Rabu, 27 Februari 2019

Saat Sang Mentari Terhenti

Sang geluh berkata, "Para komandan pasukan, memimpin pasukannya melawan musuh dan melihat di hadapan mereka kekuatan yang besar. Mereka merasa khawatir dengan banyaknya jumlah musuh dan percaya bahwa kemenangan atau kekalahan itu, bergantung pada jumlah pasukan. Namun, para hamba Allah yang shalih, yakin bahwa seringkali, pasukan dengan jumlah sedikit, mengalahkan yang banyak. Allah berfirman,
قَالَ الَّذِينَ يَظُنُّونَ أَنَّهُمْ مُلاقُو اللَّهِ كَمْ مِنْ فِئَةٍ قَلِيلَةٍ غَلَبَتْ فِئَةً كَثِيرَةً بِإِذْنِ اللَّهِ وَاللَّهُ مَعَ الصَّابِرِينَ
"Mereka yang meyakini bahwa mereka akan menemui Allah berkata, 'Betapa banyak kelompok kecil mengalahkan kelompok besar dengan izin Allah.' Dan Allah beserta orang-orang yang sabar." - [QS.2:249]
Inilah pasukan Yusya', alaihissalam, yang kedua tangannya menaklukkan Baitul Maqdis atas kehendak Allah. Ia tak khawatir dengan jumlah besar musuh atau dengan strategi untuk menambah jumlah pasukannya. Ia lebih mementingkan kualitas daripada kuantitas, karena perang dimenangkan bukan dengan jumlah yang besar, melainkan dengan semangat, iman, dan keyakinan yang tinggi. Ia menerima perintah bahwa mereka yang masih menaruh hati pada dunia, hendaknya dipisahkan dari pasukan, karena mereka takkan dapat berperang.

....

- _Perintah 1_: Masukkan baris-baris entri, mulai dari baris yang memuat "This screenshot has height=365, width=483." dan berakhir di baris yang memuat "pyautogui.click(x=278, y=453)", ke dalam tabel Markdown berkolom Nomor dan Isi, tanpa baris kosong.
Cuplikan halaman dan entri-entri ini tidak saling berhubungan.

- _Data latihan_:
....

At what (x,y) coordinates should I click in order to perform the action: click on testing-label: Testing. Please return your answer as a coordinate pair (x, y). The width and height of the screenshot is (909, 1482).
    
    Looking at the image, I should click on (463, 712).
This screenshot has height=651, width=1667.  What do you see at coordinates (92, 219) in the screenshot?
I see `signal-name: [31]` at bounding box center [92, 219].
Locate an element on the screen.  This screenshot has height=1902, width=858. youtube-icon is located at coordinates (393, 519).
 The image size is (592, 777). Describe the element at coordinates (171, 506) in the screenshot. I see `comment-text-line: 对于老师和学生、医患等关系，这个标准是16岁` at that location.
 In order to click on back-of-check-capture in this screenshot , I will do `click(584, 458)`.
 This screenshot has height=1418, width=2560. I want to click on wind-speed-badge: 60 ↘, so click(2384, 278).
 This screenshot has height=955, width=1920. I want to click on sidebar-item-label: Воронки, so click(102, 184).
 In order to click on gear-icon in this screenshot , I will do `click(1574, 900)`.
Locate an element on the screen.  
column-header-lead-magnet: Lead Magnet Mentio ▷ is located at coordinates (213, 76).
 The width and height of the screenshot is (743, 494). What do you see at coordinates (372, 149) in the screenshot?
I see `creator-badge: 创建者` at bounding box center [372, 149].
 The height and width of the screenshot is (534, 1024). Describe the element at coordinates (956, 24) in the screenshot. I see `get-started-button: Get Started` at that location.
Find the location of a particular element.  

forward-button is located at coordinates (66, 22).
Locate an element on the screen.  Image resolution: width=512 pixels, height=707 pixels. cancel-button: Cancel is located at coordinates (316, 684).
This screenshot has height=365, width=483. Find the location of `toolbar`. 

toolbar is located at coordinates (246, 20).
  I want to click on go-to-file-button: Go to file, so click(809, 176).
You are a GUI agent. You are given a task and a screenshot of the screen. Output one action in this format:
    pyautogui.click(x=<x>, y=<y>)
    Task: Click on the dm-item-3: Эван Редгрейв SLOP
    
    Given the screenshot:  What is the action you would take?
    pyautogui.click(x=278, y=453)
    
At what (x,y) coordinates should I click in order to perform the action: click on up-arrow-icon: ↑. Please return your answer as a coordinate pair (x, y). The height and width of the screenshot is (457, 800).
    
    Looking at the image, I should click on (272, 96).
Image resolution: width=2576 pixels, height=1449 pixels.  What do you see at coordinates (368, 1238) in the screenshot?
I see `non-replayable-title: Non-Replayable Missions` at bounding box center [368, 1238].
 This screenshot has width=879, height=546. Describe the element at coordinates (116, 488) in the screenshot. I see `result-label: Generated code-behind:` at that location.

....

- _Perintah 2_: Menurut cuplikan halaman, mengapa Yusya' lebih mementingkan kualitas daripada jumlah pasukan? Jawab dalam satu sampai tiga kalimat.

- _Hasil 1_:
| Nomor | Isi |
|---|---|
| 1 | This screenshot has height=365, width=483. Find the location of `toolbar`.  |
| 2 | toolbar is located at coordinates (246, 20). |
| 3 |   I want to click on go-to-file-button: Go to file, so click(809, 176). |
| 4 | You are a GUI agent. You are given a task and a screenshot of the screen. Output one action in this format: |
| 5 |     pyautogui.click(x=<x>, y=<y>) |
| 6 |     Task: Click on the dm-item-3: Эван Редгрейв SLOP |
| 7 |     Given the screenshot:  What is the action you would take? |
| 8 |     pyautogui.click(x=278, y=453) |

- _Hasil 2_: Menurut cuplikan halaman, perang tidak dimenangkan dengan jumlah yang besar. Kemenangan datang dari semangat, iman, dan keyakinan yang tinggi.